In fact, I'm more interested in the practical applications than I am in the
underlying model. However, I'm glad that such model is something I'm familiar
with as is logic programming, and not some obscure branch of category theory
full of point-free abstract operators.

------
pdfernhout
Yeah, similar dreams for about 35+ years -- and they are still not fully
realized as a spare-time hobby. It's a harder problem than it looks at first.
I use the names Pointrel and Twirlip for my experiments on GitHub,
SourceForge, and elsewhere related to triple stores, shared documents, and
more. My undergrad work in that area indirectly helped inspire WordNet --
started by my undergrad advisor at Princeton, George Miller, just as I
graduated.

One related post on that from me from 2005: "Python implementation of Memex"
[https://tech.slashdot.org/comments.pl?sid=156379&cid=1311190...](https://tech.slashdot.org/comments.pl?sid=156379&cid=13111905)

A more recent experiment:
[https://rawgit.com/pdfernhout/Twirlip7/master/src/ui/twirlip...](https://rawgit.com/pdfernhout/Twirlip7/master/src/ui/twirlip7.html)

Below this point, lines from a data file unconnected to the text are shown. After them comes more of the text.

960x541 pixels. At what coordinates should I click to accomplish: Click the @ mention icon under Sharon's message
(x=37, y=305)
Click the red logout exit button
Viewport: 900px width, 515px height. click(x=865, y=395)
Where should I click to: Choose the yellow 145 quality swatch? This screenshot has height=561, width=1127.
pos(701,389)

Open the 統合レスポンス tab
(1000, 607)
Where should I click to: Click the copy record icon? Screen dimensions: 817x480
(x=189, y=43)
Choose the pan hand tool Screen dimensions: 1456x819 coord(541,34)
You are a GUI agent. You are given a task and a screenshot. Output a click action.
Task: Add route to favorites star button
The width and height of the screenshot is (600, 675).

Would love to help realize with that, say:
[https://decentralizedweb.net/](https://decentralizedweb.net/)

------
elvinyung
Here's an orthogonal thought. Kubernetes is really popular, but it really
should've been Erlang or some other kind of distributed Smalltalk that vaguely
smells like serverless. Distributed objects failed originally because RPC was
a leaky abstraction.

The idea of a "server" at this point, then, is basically an extremely coarse-
grained unit of work and locality. You deploy some binary onto a box on a
rack, you ensure that the stuff on the binary stays together in one place.

But what we really care about is objects and functions/methods, and having
related objects be closer together. In the ideal world, we should just be able
to throw more and more machines at a cluster, and have it transparently
rebalance objects underneath, taking into account load and affinity.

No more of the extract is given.